**HOW TO COMPLETE THIS TASK**
Produce an exact copy of the lines below, starting at the first and ending with the line containing "Switch to the 中华读书报电子版 tab".

**Saved entries**
---*---
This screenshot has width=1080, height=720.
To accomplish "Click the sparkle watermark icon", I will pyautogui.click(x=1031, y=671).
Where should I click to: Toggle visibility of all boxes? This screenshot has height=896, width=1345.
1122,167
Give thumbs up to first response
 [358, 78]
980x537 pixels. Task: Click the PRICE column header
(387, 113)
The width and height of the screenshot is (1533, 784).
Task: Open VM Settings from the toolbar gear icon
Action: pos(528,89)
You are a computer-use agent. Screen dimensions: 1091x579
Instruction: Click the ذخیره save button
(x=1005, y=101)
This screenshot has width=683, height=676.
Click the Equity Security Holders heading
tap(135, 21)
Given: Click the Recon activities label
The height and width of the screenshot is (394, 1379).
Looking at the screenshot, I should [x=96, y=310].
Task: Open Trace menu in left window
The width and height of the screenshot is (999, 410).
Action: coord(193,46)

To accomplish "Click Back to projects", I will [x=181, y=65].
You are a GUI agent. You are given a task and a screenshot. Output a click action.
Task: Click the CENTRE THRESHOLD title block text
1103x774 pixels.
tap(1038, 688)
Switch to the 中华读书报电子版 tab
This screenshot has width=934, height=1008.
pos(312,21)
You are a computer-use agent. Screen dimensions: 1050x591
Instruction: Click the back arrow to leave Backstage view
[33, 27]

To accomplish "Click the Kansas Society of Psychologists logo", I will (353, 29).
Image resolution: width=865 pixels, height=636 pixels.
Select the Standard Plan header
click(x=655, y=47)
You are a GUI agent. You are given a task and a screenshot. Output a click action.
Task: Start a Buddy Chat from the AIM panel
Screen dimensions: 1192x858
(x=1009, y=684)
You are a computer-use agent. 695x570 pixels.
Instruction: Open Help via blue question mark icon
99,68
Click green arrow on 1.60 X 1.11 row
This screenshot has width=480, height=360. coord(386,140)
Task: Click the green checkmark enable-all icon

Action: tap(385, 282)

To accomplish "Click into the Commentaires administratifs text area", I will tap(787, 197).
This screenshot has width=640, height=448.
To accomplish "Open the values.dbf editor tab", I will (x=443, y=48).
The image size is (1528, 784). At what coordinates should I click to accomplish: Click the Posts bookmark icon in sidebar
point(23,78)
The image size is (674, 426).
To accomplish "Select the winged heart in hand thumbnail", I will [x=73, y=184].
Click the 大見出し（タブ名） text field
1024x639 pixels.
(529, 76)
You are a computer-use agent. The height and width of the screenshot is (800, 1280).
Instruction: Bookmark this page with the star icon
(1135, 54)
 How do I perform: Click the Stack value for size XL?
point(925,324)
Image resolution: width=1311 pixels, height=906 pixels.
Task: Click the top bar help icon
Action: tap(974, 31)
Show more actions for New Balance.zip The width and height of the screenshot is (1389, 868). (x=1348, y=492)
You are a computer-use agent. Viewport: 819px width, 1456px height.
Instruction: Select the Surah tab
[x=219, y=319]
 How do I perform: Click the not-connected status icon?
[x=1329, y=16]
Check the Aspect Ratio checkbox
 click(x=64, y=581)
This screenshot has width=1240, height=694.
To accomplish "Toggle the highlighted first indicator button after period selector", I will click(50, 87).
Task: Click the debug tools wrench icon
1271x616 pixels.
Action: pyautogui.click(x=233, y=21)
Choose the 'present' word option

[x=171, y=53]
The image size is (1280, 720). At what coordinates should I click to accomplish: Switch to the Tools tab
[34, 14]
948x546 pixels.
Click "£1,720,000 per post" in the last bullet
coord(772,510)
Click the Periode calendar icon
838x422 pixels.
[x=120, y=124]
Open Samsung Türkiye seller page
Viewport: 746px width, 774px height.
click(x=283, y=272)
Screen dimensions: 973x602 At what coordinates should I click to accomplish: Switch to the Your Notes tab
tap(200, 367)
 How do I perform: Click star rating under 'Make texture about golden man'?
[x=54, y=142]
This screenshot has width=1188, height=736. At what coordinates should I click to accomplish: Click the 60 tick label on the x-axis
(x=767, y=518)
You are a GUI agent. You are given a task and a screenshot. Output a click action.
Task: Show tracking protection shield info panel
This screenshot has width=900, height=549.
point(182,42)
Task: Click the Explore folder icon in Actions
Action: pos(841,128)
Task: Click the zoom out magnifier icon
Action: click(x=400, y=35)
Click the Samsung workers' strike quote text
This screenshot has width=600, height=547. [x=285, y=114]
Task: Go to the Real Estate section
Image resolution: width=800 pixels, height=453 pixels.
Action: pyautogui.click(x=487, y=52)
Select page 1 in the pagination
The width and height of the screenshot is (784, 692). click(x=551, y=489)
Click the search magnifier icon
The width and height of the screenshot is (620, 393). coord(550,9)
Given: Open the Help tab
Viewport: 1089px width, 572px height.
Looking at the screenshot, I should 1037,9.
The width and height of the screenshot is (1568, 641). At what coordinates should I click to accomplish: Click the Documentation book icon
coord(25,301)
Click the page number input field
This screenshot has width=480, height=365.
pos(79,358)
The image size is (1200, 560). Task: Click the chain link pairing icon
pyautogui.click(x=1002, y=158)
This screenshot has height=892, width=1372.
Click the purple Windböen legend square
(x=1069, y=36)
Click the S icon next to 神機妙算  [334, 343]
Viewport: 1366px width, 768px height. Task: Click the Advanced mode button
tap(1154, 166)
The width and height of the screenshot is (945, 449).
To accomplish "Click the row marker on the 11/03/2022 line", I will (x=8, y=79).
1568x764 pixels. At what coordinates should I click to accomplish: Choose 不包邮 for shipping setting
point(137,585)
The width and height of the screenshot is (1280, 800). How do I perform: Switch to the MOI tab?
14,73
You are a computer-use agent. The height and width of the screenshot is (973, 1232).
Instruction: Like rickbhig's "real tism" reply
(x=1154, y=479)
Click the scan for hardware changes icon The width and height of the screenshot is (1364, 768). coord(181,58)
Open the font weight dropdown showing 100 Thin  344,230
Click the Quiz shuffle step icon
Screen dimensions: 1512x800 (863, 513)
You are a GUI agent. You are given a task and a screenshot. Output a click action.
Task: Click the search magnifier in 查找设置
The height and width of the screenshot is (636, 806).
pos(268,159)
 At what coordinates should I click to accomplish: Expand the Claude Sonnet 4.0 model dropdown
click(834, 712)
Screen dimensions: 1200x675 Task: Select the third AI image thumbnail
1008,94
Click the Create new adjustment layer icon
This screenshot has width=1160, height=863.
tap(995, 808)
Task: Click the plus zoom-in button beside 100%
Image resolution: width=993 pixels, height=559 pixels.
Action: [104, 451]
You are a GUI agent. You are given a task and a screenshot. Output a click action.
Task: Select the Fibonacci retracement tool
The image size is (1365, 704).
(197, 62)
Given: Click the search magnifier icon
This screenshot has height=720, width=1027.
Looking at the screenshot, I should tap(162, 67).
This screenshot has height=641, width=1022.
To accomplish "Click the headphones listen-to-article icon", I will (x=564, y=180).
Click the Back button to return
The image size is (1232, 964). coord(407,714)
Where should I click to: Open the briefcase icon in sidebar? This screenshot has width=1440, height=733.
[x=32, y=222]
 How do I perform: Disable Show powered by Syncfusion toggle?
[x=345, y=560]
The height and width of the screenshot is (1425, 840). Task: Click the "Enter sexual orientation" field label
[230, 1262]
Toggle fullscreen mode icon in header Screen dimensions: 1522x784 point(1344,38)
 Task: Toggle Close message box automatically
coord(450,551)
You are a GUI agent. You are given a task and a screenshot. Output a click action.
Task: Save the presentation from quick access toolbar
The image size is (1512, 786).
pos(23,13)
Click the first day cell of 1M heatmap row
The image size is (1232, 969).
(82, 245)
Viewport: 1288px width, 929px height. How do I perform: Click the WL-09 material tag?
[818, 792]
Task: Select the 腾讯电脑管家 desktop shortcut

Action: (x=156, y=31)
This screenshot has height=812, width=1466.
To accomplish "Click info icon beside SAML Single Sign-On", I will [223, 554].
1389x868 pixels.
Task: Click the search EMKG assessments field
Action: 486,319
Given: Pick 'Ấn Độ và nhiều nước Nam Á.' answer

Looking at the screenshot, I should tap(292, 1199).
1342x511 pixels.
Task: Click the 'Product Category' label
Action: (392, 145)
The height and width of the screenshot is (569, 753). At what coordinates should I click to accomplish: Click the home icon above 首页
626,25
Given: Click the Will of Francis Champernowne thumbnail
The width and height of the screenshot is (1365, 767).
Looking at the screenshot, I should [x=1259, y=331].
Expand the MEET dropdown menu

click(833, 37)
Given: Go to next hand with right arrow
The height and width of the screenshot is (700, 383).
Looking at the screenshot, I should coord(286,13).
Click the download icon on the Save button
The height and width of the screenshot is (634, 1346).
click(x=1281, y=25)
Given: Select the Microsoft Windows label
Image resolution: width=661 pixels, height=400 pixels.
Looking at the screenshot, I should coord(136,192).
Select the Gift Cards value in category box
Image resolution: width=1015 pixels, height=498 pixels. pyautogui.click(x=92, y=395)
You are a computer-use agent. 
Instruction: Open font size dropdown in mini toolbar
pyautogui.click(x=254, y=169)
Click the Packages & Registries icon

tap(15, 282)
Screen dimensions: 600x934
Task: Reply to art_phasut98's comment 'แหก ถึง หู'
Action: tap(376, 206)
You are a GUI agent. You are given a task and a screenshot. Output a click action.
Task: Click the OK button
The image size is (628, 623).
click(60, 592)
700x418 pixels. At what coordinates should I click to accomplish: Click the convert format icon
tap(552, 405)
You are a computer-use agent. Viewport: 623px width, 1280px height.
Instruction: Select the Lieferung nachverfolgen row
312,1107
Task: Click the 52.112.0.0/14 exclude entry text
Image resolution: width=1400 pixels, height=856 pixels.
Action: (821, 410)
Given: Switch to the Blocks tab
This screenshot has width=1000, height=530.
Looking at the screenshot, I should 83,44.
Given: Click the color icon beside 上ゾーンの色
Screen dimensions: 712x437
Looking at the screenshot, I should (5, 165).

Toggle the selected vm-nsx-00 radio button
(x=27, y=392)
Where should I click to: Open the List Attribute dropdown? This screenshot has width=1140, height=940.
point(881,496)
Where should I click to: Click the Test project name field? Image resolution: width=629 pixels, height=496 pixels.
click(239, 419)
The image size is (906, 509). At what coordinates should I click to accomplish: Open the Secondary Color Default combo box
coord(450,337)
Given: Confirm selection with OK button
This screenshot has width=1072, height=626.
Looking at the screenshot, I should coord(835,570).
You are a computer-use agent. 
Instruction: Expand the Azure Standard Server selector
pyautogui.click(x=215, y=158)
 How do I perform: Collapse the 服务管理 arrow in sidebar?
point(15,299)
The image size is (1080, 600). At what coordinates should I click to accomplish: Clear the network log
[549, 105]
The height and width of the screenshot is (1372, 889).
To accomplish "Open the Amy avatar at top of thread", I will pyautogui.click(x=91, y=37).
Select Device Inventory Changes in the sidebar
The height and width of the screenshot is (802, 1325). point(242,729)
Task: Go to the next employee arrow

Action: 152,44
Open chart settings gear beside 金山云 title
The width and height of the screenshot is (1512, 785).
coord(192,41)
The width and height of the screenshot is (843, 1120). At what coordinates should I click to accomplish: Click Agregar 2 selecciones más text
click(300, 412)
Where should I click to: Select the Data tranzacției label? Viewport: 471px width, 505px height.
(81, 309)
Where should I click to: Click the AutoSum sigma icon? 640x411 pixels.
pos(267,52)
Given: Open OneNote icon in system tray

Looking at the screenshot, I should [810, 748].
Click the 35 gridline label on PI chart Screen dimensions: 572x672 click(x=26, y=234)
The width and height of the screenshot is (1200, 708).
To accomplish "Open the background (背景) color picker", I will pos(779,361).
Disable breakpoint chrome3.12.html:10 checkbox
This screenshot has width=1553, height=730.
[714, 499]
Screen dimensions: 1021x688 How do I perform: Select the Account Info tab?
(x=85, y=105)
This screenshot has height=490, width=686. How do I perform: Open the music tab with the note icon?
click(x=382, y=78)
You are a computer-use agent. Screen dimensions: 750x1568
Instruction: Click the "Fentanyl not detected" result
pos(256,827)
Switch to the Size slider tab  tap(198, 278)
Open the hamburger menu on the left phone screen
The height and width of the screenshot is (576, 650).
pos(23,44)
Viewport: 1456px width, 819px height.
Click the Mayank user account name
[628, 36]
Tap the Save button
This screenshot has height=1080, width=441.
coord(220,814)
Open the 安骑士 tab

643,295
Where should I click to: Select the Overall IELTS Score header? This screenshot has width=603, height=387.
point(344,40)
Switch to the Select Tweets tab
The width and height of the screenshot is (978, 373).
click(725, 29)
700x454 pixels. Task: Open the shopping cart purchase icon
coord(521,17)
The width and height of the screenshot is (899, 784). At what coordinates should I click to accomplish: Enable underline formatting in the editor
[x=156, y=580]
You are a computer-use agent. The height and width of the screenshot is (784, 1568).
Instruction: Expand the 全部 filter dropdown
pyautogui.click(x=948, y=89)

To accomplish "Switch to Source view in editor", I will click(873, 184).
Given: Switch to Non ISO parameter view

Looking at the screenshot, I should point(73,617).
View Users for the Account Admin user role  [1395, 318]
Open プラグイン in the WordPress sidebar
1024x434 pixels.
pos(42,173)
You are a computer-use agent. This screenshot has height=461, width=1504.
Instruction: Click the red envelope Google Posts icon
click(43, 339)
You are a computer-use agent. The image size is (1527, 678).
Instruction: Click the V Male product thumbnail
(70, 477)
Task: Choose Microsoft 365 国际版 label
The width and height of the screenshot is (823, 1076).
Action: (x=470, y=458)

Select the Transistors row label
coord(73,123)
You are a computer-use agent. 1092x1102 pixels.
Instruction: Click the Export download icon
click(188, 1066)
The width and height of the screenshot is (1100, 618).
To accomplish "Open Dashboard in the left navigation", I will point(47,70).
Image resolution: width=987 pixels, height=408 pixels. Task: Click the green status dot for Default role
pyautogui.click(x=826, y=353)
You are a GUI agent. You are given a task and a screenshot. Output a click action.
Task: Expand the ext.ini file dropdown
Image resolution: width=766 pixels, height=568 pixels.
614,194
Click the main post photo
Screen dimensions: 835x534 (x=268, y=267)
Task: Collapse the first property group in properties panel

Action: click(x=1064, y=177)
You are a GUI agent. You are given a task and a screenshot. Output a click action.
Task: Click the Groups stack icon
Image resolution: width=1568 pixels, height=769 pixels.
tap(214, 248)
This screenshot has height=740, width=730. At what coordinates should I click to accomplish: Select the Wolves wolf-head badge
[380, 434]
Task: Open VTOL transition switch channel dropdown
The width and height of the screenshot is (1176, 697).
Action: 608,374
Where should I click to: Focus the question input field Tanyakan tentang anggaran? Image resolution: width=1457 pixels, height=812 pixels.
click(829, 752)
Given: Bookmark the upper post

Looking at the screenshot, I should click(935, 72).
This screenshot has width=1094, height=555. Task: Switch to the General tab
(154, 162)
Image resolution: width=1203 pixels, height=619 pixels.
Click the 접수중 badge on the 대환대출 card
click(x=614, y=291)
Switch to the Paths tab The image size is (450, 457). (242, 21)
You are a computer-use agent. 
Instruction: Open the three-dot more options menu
---*---
**TASK RESULT**
This screenshot has width=1080, height=720.
To accomplish "Click the sparkle watermark icon", I will pyautogui.click(x=1031, y=671).
Where should I click to: Toggle visibility of all boxes? This screenshot has height=896, width=1345.
1122,167
Give thumbs up to first response
 [358, 78]
980x537 pixels. Task: Click the PRICE column header
(387, 113)
The width and height of the screenshot is (1533, 784).
Task: Open VM Settings from the toolbar gear icon
Action: pos(528,89)
You are a computer-use agent. Screen dimensions: 1091x579
Instruction: Click the ذخیره save button
(x=1005, y=101)
This screenshot has width=683, height=676.
Click the Equity Security Holders heading
tap(135, 21)
Given: Click the Recon activities label
The height and width of the screenshot is (394, 1379).
Looking at the screenshot, I should [x=96, y=310].
Task: Open Trace menu in left window
The width and height of the screenshot is (999, 410).
Action: coord(193,46)

To accomplish "Click Back to projects", I will [x=181, y=65].
You are a GUI agent. You are given a task and a screenshot. Output a click action.
Task: Click the CENTRE THRESHOLD title block text
1103x774 pixels.
tap(1038, 688)
Switch to the 中华读书报电子版 tab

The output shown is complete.